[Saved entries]
=== Section Start ===
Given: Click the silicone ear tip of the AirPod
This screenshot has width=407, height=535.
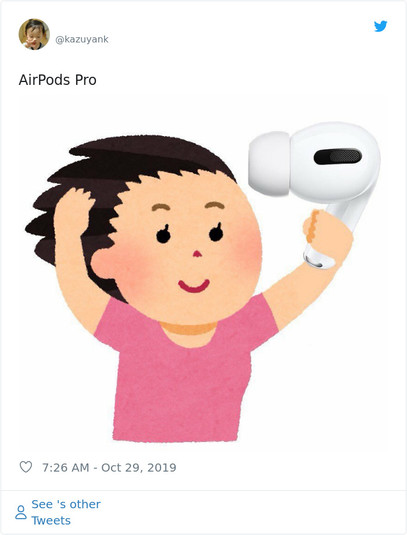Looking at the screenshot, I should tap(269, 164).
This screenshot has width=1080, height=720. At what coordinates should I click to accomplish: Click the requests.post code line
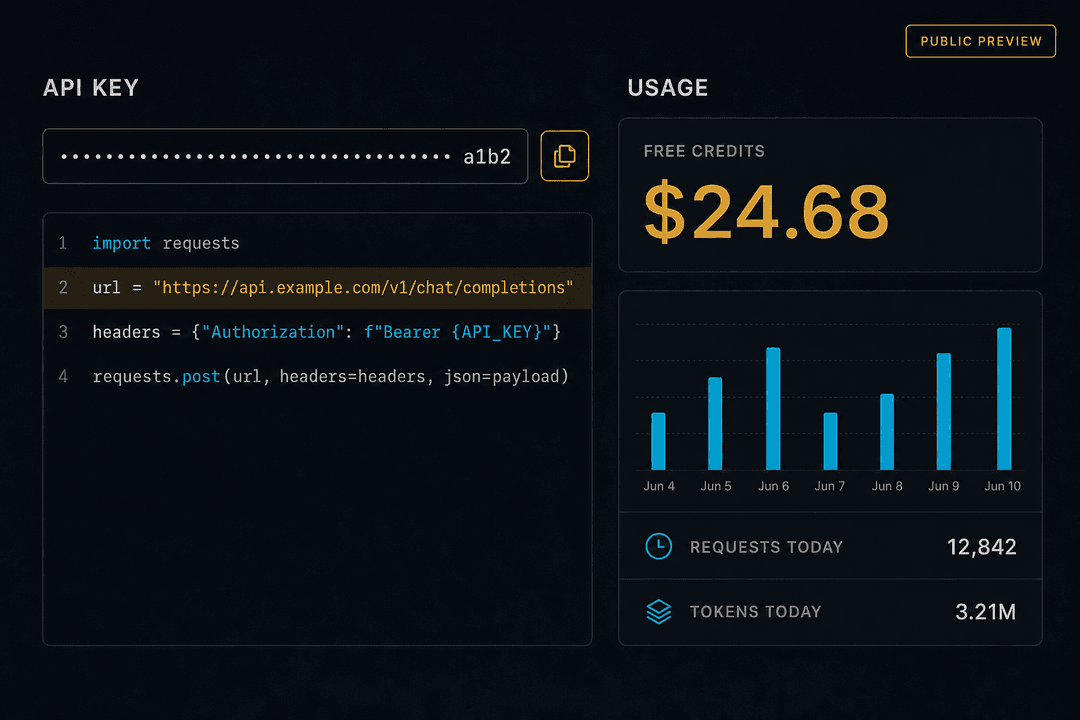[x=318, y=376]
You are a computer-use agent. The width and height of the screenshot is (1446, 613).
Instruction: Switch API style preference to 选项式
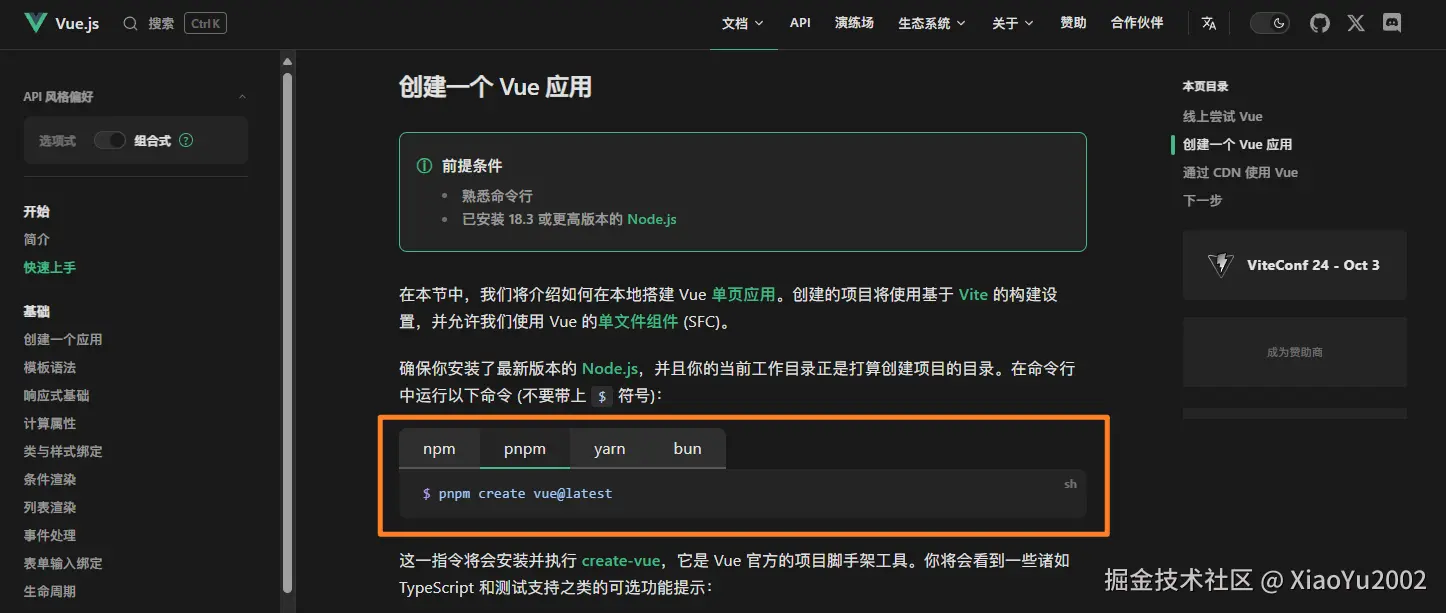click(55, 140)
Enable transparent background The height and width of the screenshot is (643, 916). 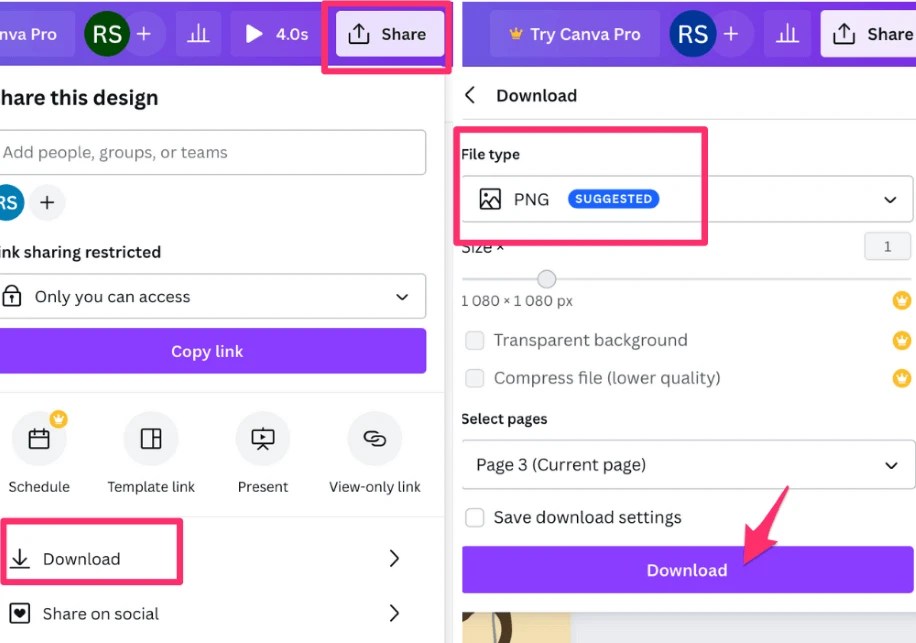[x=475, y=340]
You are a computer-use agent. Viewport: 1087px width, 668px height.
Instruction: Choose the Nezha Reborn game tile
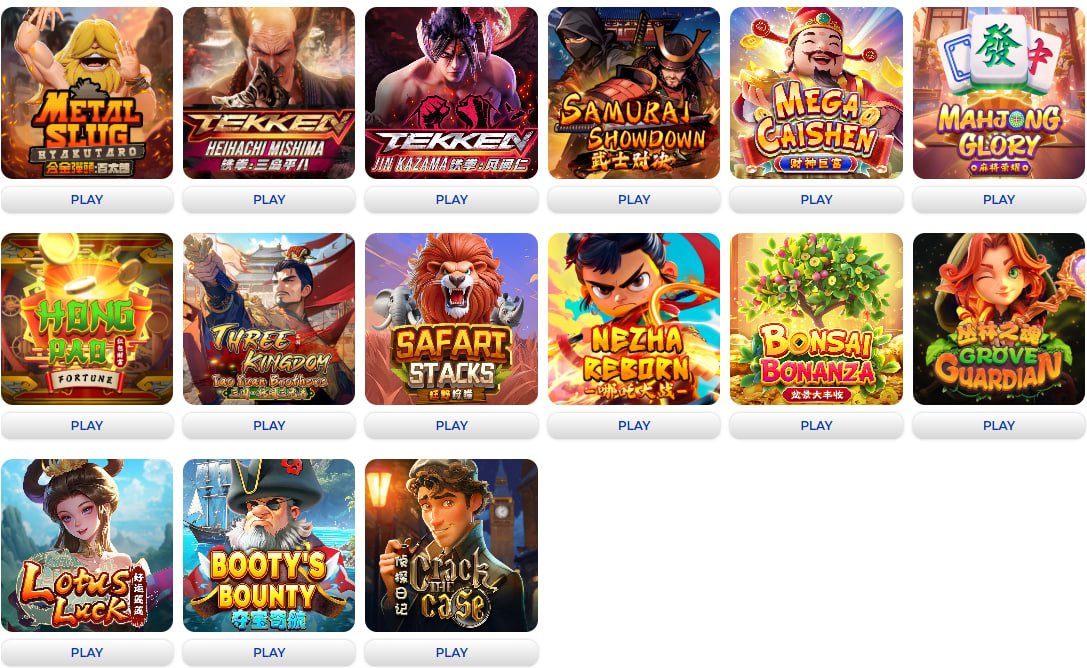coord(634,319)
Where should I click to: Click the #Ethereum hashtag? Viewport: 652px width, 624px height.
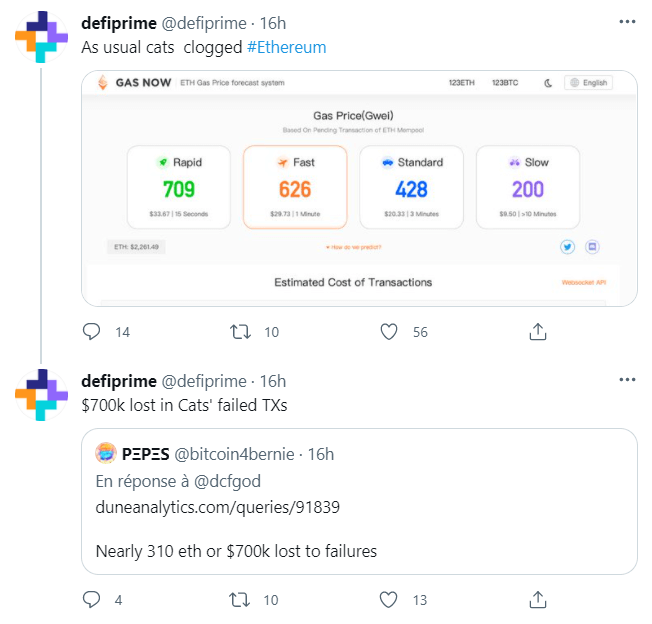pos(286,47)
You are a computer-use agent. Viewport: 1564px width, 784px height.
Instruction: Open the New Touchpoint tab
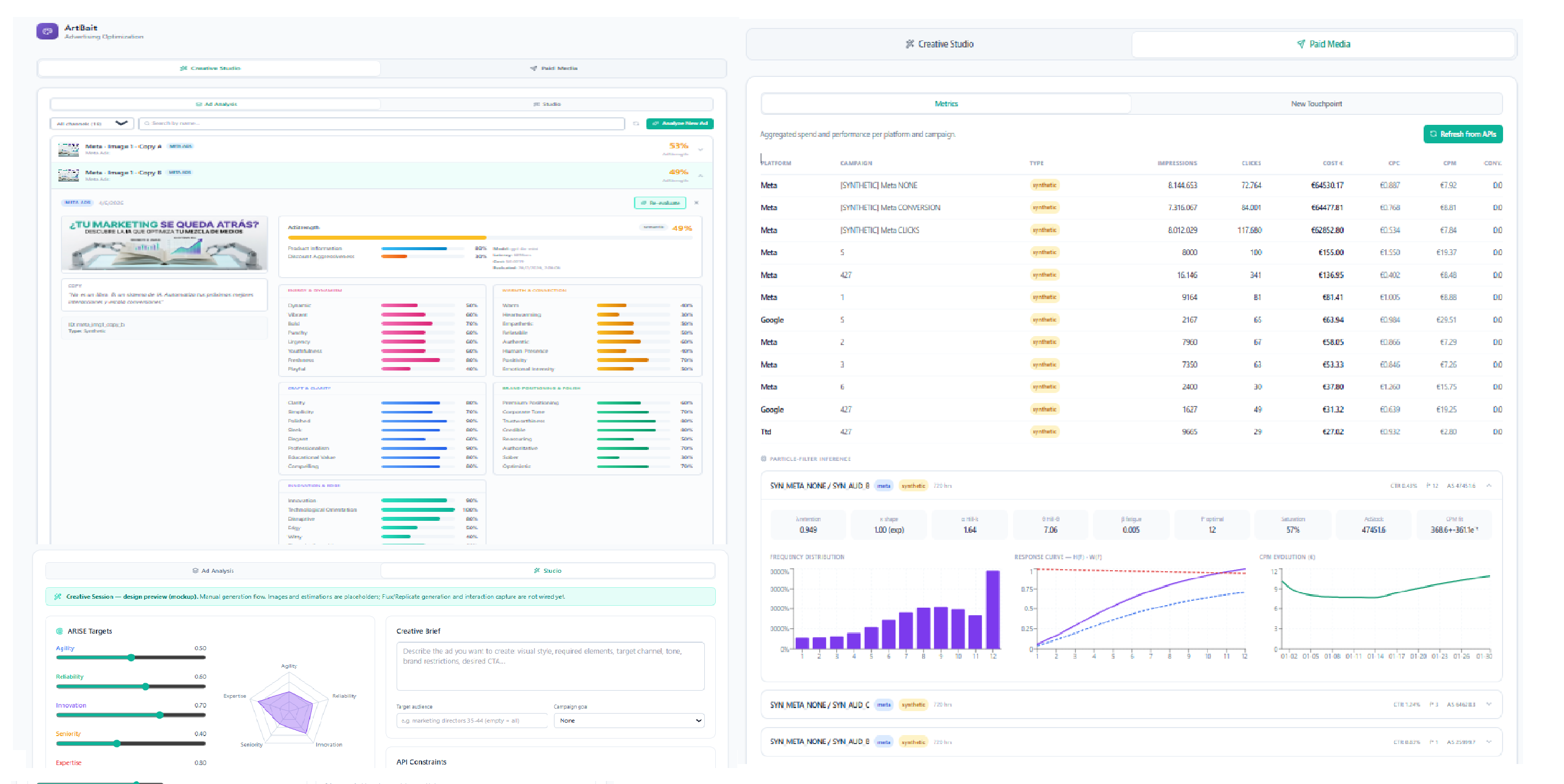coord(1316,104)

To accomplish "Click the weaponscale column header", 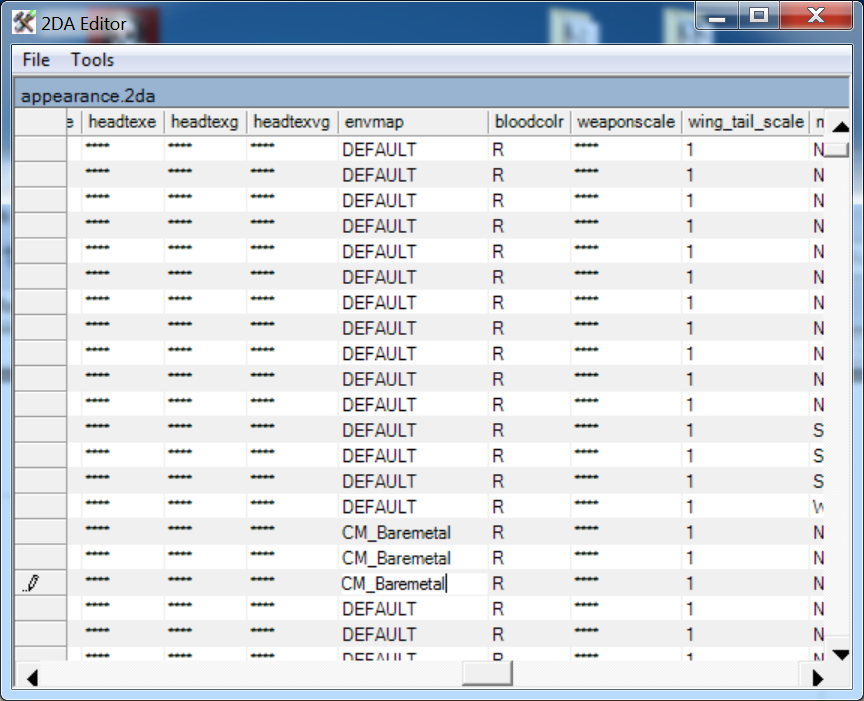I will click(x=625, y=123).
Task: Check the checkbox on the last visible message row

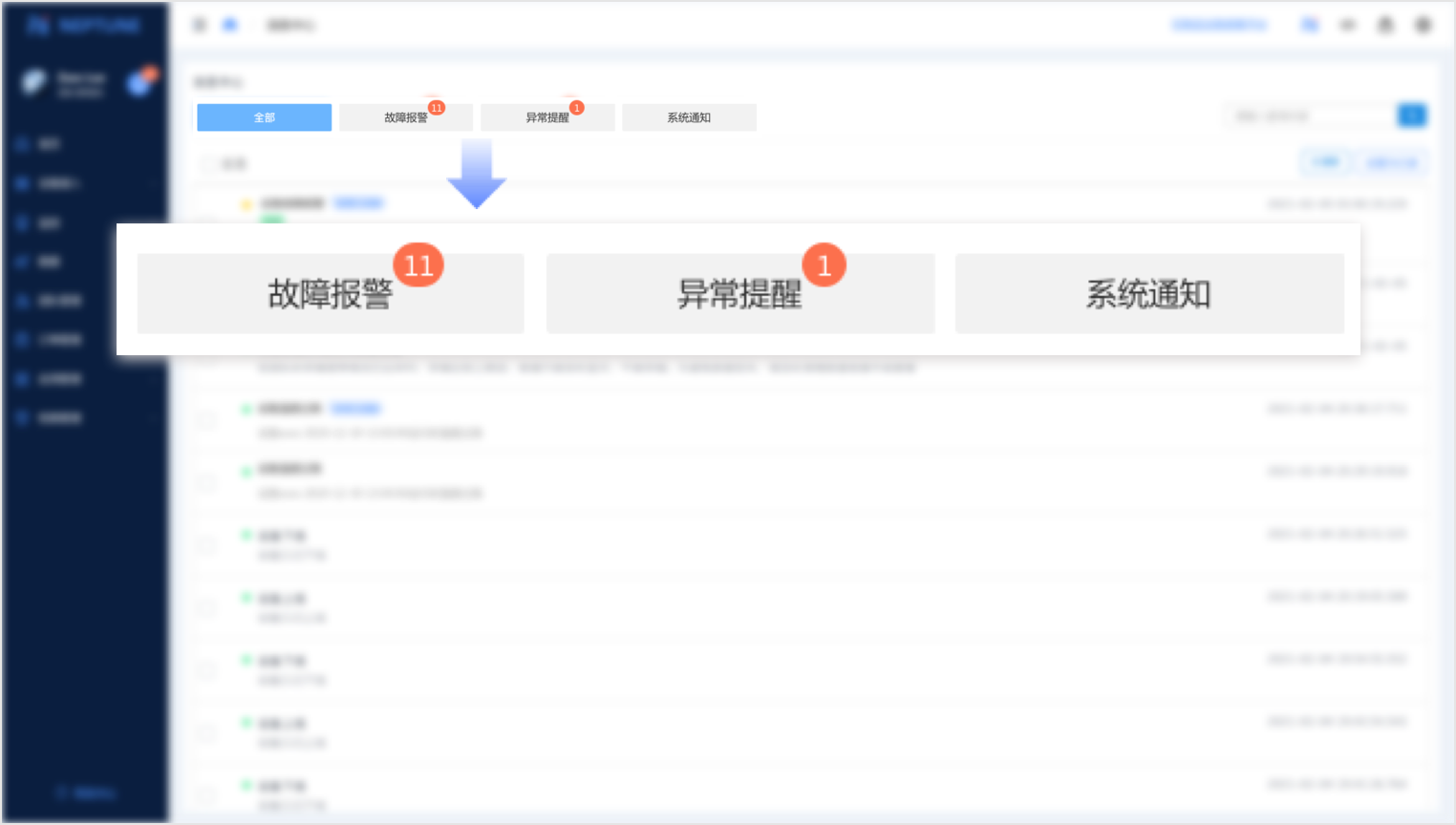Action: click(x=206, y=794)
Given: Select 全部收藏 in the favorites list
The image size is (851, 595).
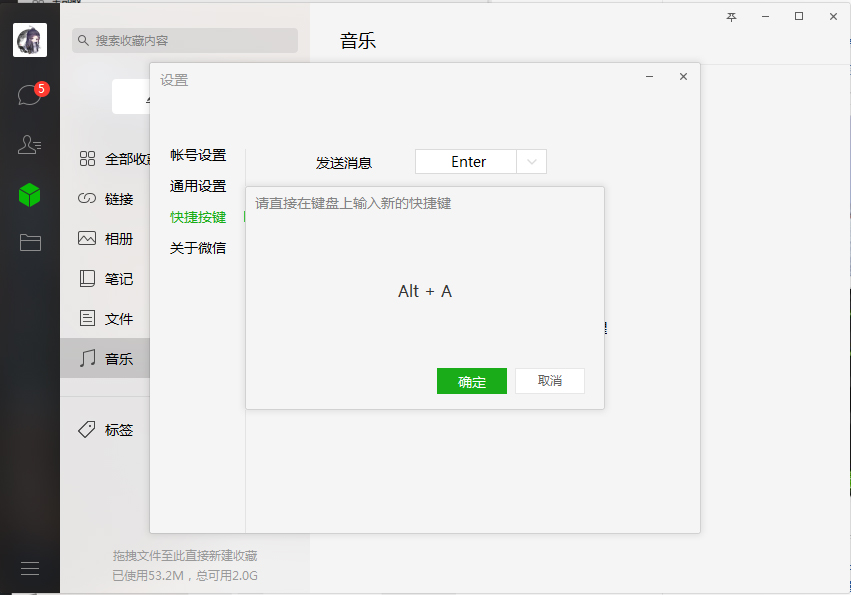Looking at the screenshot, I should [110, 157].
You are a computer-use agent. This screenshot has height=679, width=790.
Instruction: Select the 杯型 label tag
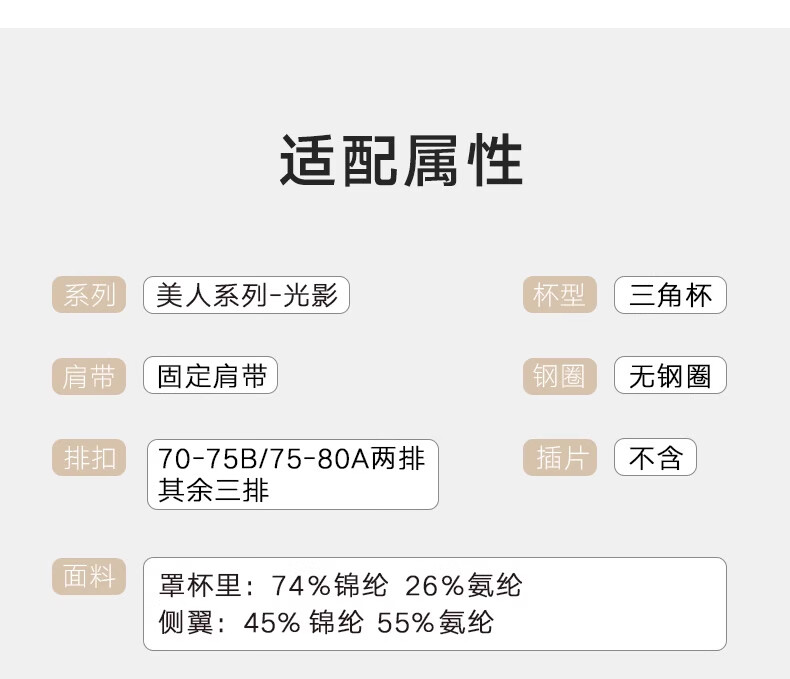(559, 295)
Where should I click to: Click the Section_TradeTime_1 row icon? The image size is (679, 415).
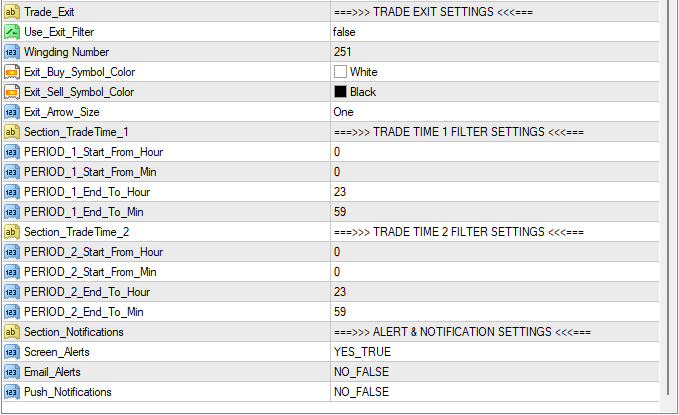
=== Section End ===
-- Exercise aim --
Which lines of the records contain "agent"? Show each of them.

-- Reply to the exercise --
You are a computer-use agent. The width and height of the screenshot is (1446, 613).
You are a computer-use agent. Viewport: 1087px width, 668px height.
You are a computer-use agent. Viewport: 1564px width, 784px height.
You are a computer-use agent. This screenshot has height=679, width=790.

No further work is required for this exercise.